With just days to go until the deadline, the Australian Prudential Regulatory Agency (APRA) this week responded to submissions around the Prudential Standard CPS 234 Information Security (CPS234).

“APRA expects that a regulated entity will assess the information security capability of all third parties that manage information assets on its behalf,” the regulator advised, “commensurate with the potential consequences of an information security incident affecting those assets.”

Affected entities would not be able to assume that third parties have adequate information-security practices just because they face their own industry regulations, APRA clarified.

They would also be expected to have undergone a formal classification of their information security assets as per the Prudential Practice Guide CPG 234 Information Security – a set of guidelines that lays out requirements for information-security practice for a range of corporate entities.

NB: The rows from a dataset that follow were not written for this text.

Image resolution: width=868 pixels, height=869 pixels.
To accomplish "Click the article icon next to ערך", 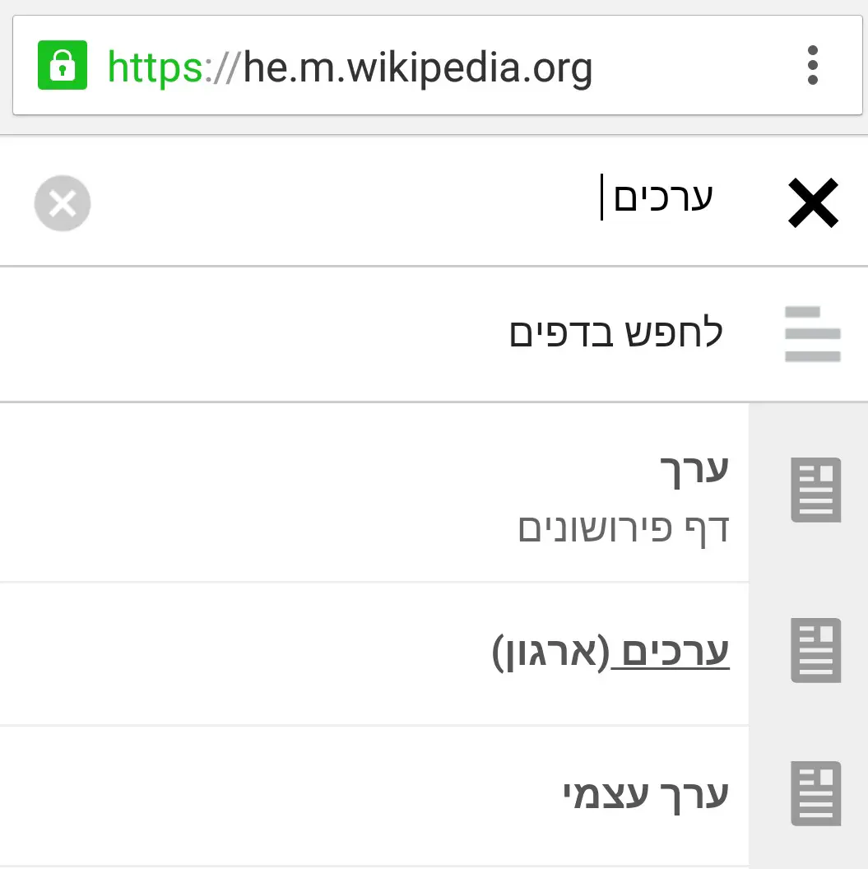I will [816, 490].
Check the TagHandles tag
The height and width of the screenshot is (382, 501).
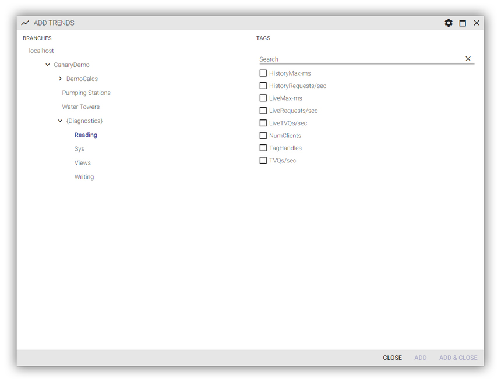point(263,147)
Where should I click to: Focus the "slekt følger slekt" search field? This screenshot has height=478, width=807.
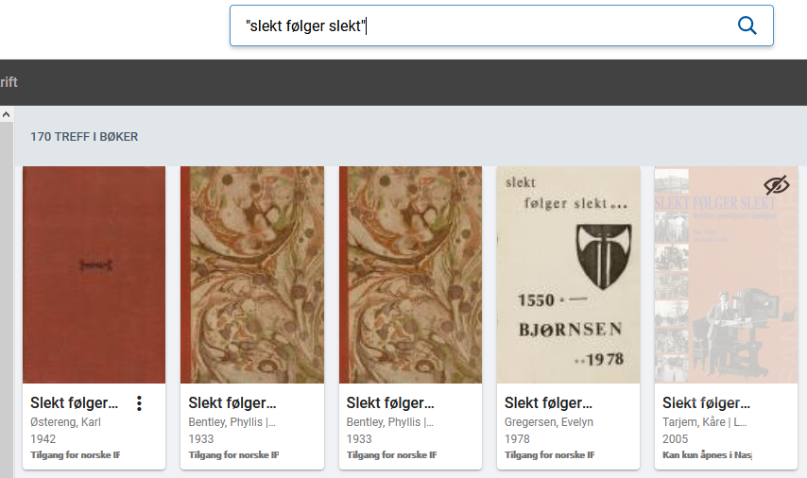pyautogui.click(x=482, y=26)
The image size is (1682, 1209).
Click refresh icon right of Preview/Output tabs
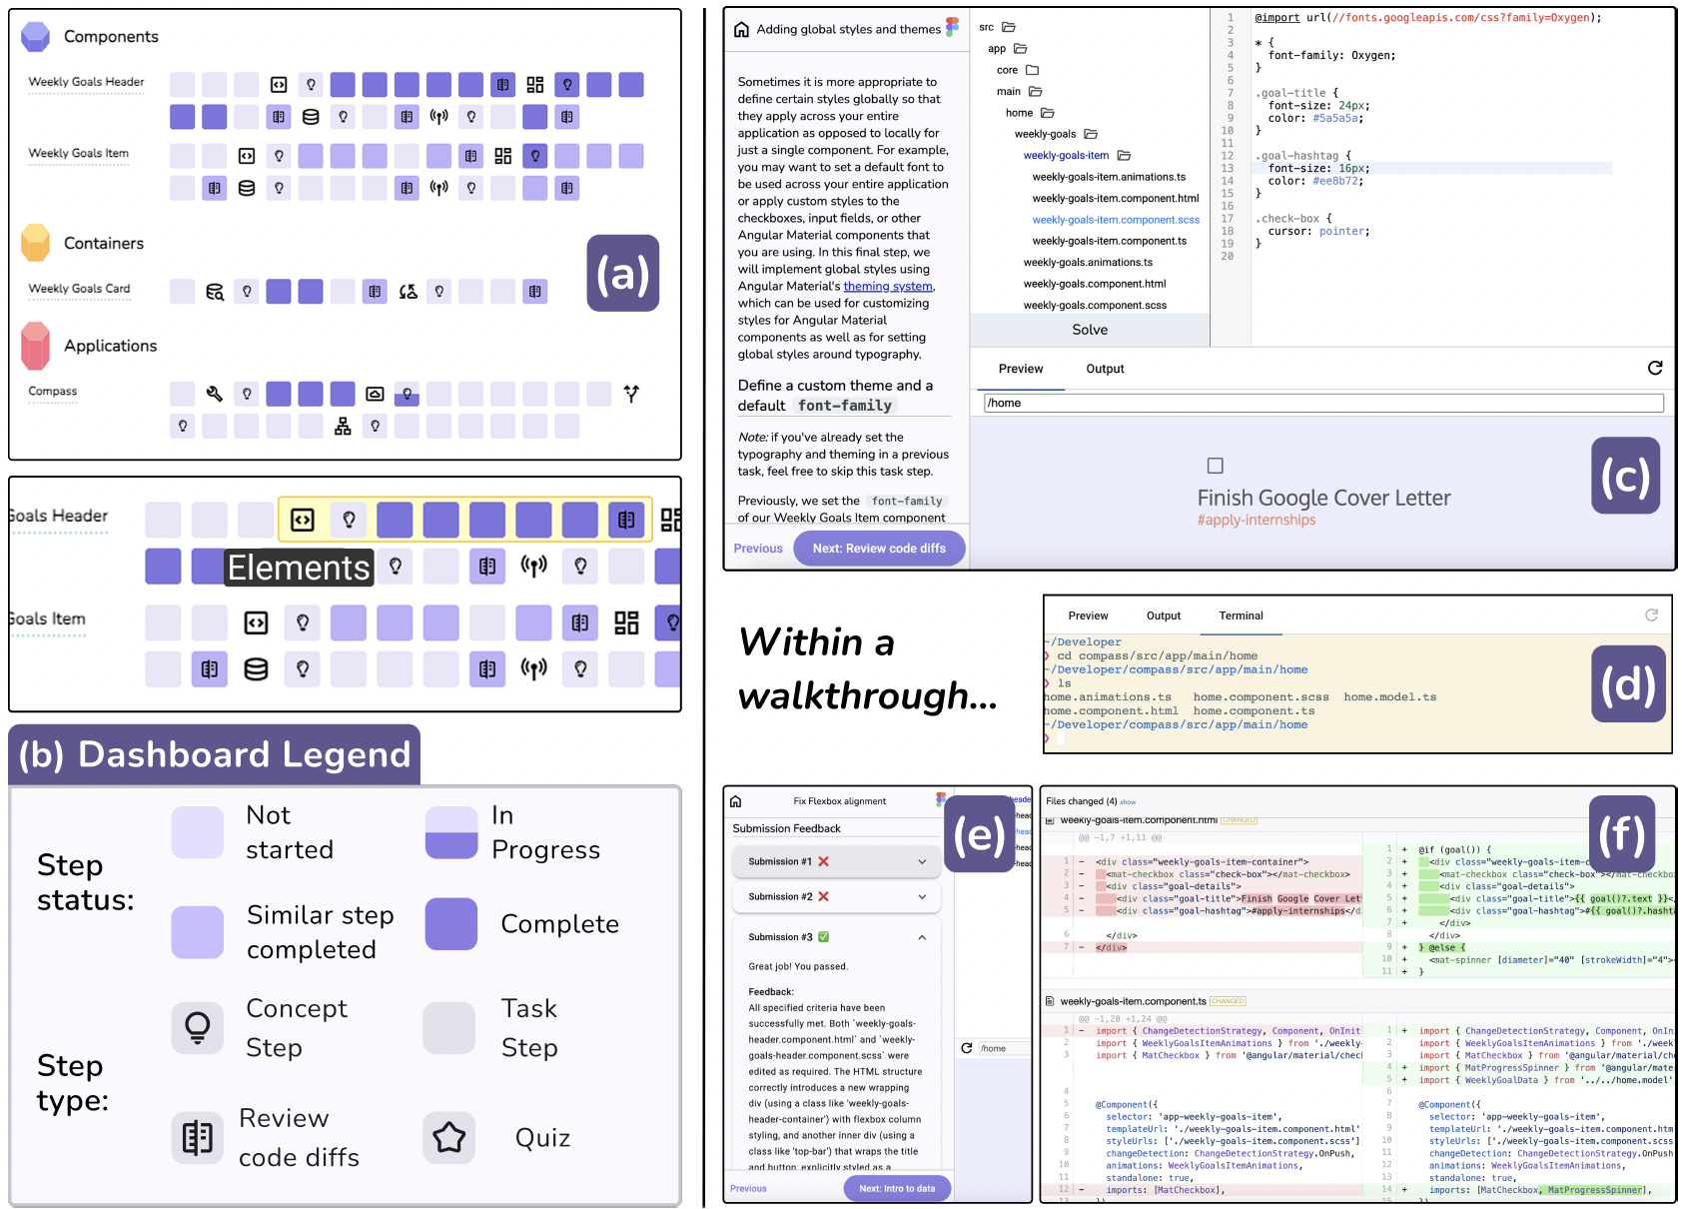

A corporate board must, the agency said, “clearly outline how it expects to be engaged with respect to information security, including escalation of risks, issues, and reportinghellip; in APRA’s view, effective information security reporting normally incorporates both quantitative and qualitative content.”

The new regulations’ assertions about board obligations mean that CPS 234 compliance extends well past the IT, risk, and governance fiefdoms.

“It affects the whole company and requires Board approval for the CISO and/or CIO to work effectively,” said Terry Burgess, APJ vice president with Sailpoint, who presaged growing investment in process automation to better automate governance, risk and compliance (GRC) programs.

Automation “paves the way for compliance to be easily enforced, without impacting user experience,” he said. “Moving forward, organisations should start any project by getting the Board’s buy in from the get-go, in order to maintain compliance.”

CPG 234 offers an extensive framework for regular activities including cybersecurity testing, reporting structures, response plans, and more. This may prove too late for the many financial-services companies that have already been breached – the industry has consistently been the second most-frequently breached in reports on notifications under the notifiable data breaches (NDB) scheme – but for others it provides clearer guidance on contemporary expectations around information-security practices.

Despite their improvements, however, one cybersecurity expert believes CPS 234 should have offered more guidance around red-teaming strategies – which a growing number of organisations recognise as being a prudent part of any cybersecurity defence.

CPS 234 “builds a good foundation of these controls that you should have, and the fact we are at least creating a cybersecurity specific framework for the financial services industry is a step in the right direction,” Kevin Tran, director of Trustwave’s SpiderLabs APAC, told CSO Australia.

“But it’s missing that aspect about how you can safely conduct a cyber attack against the company to see just how effective their controls are.”

Penetration testing is alluded to in CPG 234, but Tran said red-teaming is more relevant because it more closely reflects actual cybercriminal practice.

“Pen testing is a very focused and targeted exercise with a defined scope,” he explained. “The introduction of regulated red teaming, as a cyber attack simulation exercise, would be an uplift by testing that CPS234 is effective – and putting the people responsible for cybersecurity under the pump.”

Yet many financial-services companies, experts warn, may be ignoring the implications of the guidelines believing that they mainly apply to big banks – and that could lead to some tears as APRA clamps down hard on non-compliance.

Conversations with many companies in the industry have revealed that many are “generally smaller FSI players who feel that APRA may request this, but not action it for them,” said Illumio APAC VP Rob van Es. “It’s these guys that have the most to lose, especially if they’ve not had to deal with [these] compliance challenges in the past.”

Overall, however, observers believe putting the clear onus on boards will drive an important transformation in attitudes that may help CISOs better engage with senior executives on cybersecurity issues.

“The rise in high-profile data breaches and cybercrime has prompted corporate boards to pay closer attention to their organisations’ security practices,” said Tenable ANZ country manager Bede Hackney in a statement.

“With CPS 234 coming into effect, it has never been more important for banks to have visibility into all assets across their digital infrastructure, to continuously identify vulnerabilities and misconfigurations, and accurately prioritise their response to rigorously protect customer data.”